__Prompt__
In the rows below, swap every occurrence of "GUI agent" for "desktop agent" and leave all other text unchanged.

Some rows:
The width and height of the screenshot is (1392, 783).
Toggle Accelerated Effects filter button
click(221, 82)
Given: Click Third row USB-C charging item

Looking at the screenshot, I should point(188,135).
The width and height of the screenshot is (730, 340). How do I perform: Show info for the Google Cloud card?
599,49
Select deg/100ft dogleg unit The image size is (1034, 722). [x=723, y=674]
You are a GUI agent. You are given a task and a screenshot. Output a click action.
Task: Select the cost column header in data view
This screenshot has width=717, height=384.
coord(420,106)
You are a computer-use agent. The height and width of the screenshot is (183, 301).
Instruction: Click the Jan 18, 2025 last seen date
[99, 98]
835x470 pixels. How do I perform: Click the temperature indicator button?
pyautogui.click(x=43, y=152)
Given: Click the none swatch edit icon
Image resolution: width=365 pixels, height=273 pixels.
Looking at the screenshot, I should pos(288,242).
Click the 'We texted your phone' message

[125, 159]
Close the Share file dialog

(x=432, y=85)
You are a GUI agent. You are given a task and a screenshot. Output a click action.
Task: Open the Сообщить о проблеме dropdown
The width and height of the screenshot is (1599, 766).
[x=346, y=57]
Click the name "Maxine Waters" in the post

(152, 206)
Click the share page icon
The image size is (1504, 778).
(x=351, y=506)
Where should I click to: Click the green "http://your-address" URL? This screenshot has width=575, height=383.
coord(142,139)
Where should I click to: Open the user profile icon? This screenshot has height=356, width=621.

__Solution to the exercise__
The width and height of the screenshot is (1392, 783).
Toggle Accelerated Effects filter button
click(221, 82)
Given: Click Third row USB-C charging item

Looking at the screenshot, I should point(188,135).
The width and height of the screenshot is (730, 340). How do I perform: Show info for the Google Cloud card?
599,49
Select deg/100ft dogleg unit The image size is (1034, 722). [x=723, y=674]
You are a desktop agent. You are given a task and a screenshot. Output a click action.
Task: Select the cost column header in data view
This screenshot has width=717, height=384.
coord(420,106)
You are a computer-use agent. The height and width of the screenshot is (183, 301).
Instruction: Click the Jan 18, 2025 last seen date
[99, 98]
835x470 pixels. How do I perform: Click the temperature indicator button?
pyautogui.click(x=43, y=152)
Given: Click the none swatch edit icon
Image resolution: width=365 pixels, height=273 pixels.
Looking at the screenshot, I should pos(288,242).
Click the 'We texted your phone' message

[125, 159]
Close the Share file dialog

(x=432, y=85)
You are a desktop agent. You are given a task and a screenshot. Output a click action.
Task: Open the Сообщить о проблеме dropdown
The width and height of the screenshot is (1599, 766).
[x=346, y=57]
Click the name "Maxine Waters" in the post

(152, 206)
Click the share page icon
The image size is (1504, 778).
(x=351, y=506)
Where should I click to: Click the green "http://your-address" URL? This screenshot has width=575, height=383.
coord(142,139)
Where should I click to: Open the user profile icon? This screenshot has height=356, width=621.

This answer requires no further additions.